Sticks and Bones

The first part of a chronicle of a crush-turned-obsession. I'm sorry, Julie.


To experience this in natural reading order go to A Bright, Ironic Hell: The Straight Read .


Also, try Satellite Dance and Crystal Delusions--Parts 2 and 3, respectively--complete.

Saturday, December 6, 2008

Give Me the Meat, Instead (12/05/08 Friday)

Just a miserable day at work after two hours of sleep. Never spoke to Julie, and she only spoke to me to tell me the situation at backup, from which I was relieving her. Two cups of mate, one of green tea, and a tall, black Starbucks did a poor job of propping me up. Though it probably means nothing to Julie, I felt ashamed of my obvious avoidance of her. I'm still mortified to think of what she might have read. There is nothing in my words to be ashamed of, but they were never meant for her to read, and I performed the verbal equivalent of a Full Monty in front of anyone I didn't invite to read it. What she could know about me now nearly makes me physically sick. Yet, another reason I pulled the restrictions is to allow her to read it if she could possibly stomach any more of it. It may be difficult not to see her in the audience, but I need to block her and the rest of them out of my mind if I'm to maintain my candor. I'm torn between respect for Julie and my freedom of expression. But who's privacy was invaded here? Becky said it was fair for Julie to know about the blog because it was about her. I countered that, on the contrary, it was about me. She also considered the presence of Julie's voice to be grounds to involve her. I said nothing then, but now say, It was my conversation, as well, not a cup to the wall, and I reported it as best I could recall it. This blog is mine. I take full responsibility for what I say, and I try to be as fair as one perspective can be. I am not malicious, but I will say things from pain that I will regret later. Anyone can comment, but no one can ask me not to write. I have always wanted other perspectives on this. You know the perspective I want most, though.

Yet how soon will all that be moot? How long before that blind, cretinous beast, Attraction, loses its grip? I heard a few of the crew, all women, swapping stories of the intrepid fools who dared to ask them out and how they beat them off. Must be nice, I thought, to wield such power. "Nice" guys, all, I bet. Oh, no--no bitterness here! Hearing stuff like that makes dating, for men, seem an exercise in humiliation. When does a woman deign to give a man her attentions? I'll bet that even women as shy as myself will still wait for the perfectly confident man to come along and not empathize with the guy just as awkward as herself (because she doesn't like herself). And she can get that guy. I will not get that woman. Trying to predict the irony, I wonder what I will get, and how, but I can't recall what I've asked for or how I want to get it. Like I wanted to get Julie perhaps. How was that? I don't know; I wanted to win her in so many different ways that either the woman I do finally (and I mean finally) get will somehow come at me from every which way or just the one I considered the least likely. Whatever way that will be, I will be pantsed by irony.
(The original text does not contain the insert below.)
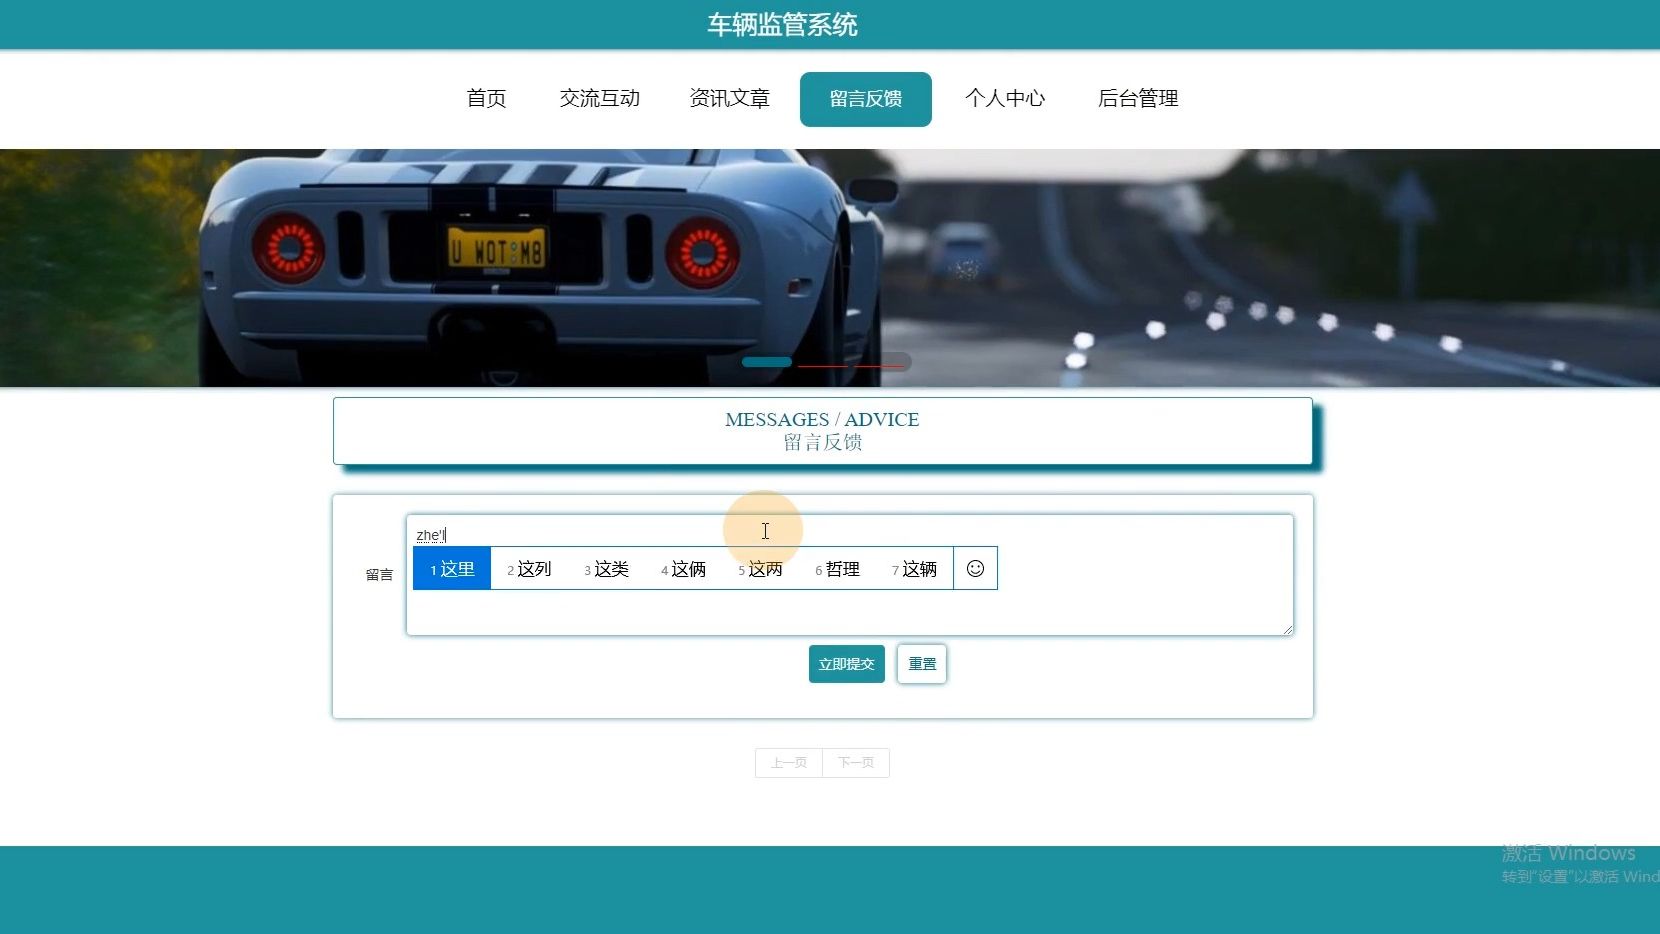Open the 交流互动 section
I haven't forgotten about Jennifer, But I've cooled down to a more conciliatory temperature. I've decided to email her to invite her to talk. The tone must be serious but not frightening, compassionate but not yet forgiving, non-accusatory but not neutral. I want to convey that I was hurt and disappointed in her and would like to know why she did--or rather give her a chance to let me know what happened and how she came about the knowledge of my blog. I want to tell her that it hurts me to believe that she did what I suspect and that I would rather not believe it, but if it's true I'd like her to be honest with me. I don't know exactly what or how much I will say of the matter in the email, but I will be conciliatory. I may have an ax to grind but not a vendetta.

I had just begun to write this email, brain scorched with caffeine but still mostly cognitively inoperative, when Hinckley visited me on my second tour of backup. He whispered, "Angie sent me to give you this rather cryptic message: She told me to tell you 'not to worry'." That's all he knew, he said, except that in some form or another it came from Julie. My first interpretation was "no hard feelings," but he came back and told me, "off the record," what that meant. It was an irrelevant point, one that had Julie pursued would have brought trouble--from me--upon herself, and one with which she would have gotten no help from management, anyway. Nothing I didn't know, already. I told Hinckley I could have done without the elaboration. I'd felt good about "not to worry," but the next statement removed any trace of worth or resolution from it. I'd like to know in what form this conversation between Angie and Julie took. Who started it, and was it meant to convey information to me. Unless Julie's been reading the blog since this flap arose, she doesn't know that Angie is sympathetic to me. If she does know, then she needs to talk to me, not throw me a bone I'd long ago finished chewing.